A peculiarity of the SARS-CoV-2 virus is that it can be present in quite a large number of people without them showing any symptoms; they are asymptomatic. That there can be a large number of asymptomatic people was known early on in the COVID-19 pandemic from data from Iceland and the town of Vò in Italy, a town of about 3,000 people. In Vò the virus was eventually completely eradicated.

Baring a few recent slipups in terms of allowing infected people coming into the country to slip through the cracks, we in NZ have done a pretty good job of getting rid of the virus through effective social distancing and testing. In contrast, what we are now seeing occur in places like the United States and Brazil emphasizes the serious consequences of poor leadership, impatience and complacency and an emphasis on money and politics as opposed to the health of people.

Whilst we have effectively gotten rid of COVID-19, we are not out of the woods yet because many countries are still struggling to get this disease under control, including our neighbors in Australia. These countries could still let COVID-19 spiral out of control. As long as we in NZ continue not to interact with these countries we are OK. Opinion will vary on whether this is a serious restriction. Personally, I would rather be in the position we are in than the position in which the United States, Brazil and others currently find themselves.

We are presumably all very much aware that viruses don’t always stay the same. They change or mutate over time (called genetic drift). Influenza is a classic example. After decades of battling influenza, which is in many ways similar to COVID-19, the struggle continues. Every year the virus changes slightly and the vaccine needs to be modified. It is like a war that never ends.

This brings me to the subject of vaccines, which like the COVID-19 test, are not likely to be perfect either. All vaccines are not created equal and some are better than others. The best vaccines would protect the vast majority of people forever and be safe to use. They would offer close to 100% protection. Whilst a frantic international effort is currently underway to develop an effective and safe vaccine, and some of the 130 or so vaccines that are in the development pipeline are showing promise, we need to manage our expectations. Making a vaccine is not like making popcorn, it takes time and the dedication of teams of scientists and stringent testing to ensure it is safe and the end result may not be perfect. To date the fastest we have ever produced an effective vaccine is four years (mumps and measles). There is still no vaccine for HIV/AIDS after 30 years of effort.

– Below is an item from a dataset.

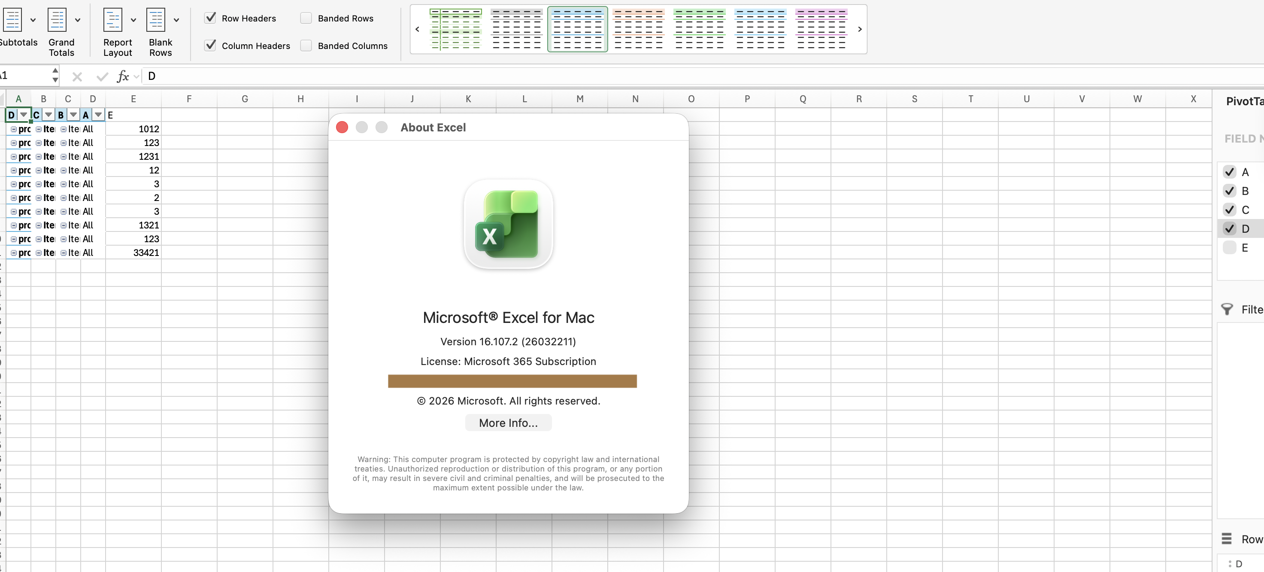Click the column F header
The width and height of the screenshot is (1264, 572).
point(189,99)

So although we are likely to break all records this time, and by a long way, it would be very optimistic to expect an effective vaccine to be developed by next year. Let’s keep our fingers crossed. In the meantime, let’s be careful and grateful for what we have been able to achieve so far. Let’s also be very careful about who gets on our waka.

In the meantime, let’s hope like hell that the Tricorder we saw all those years ago on Star Trek turns up sooner rather than later.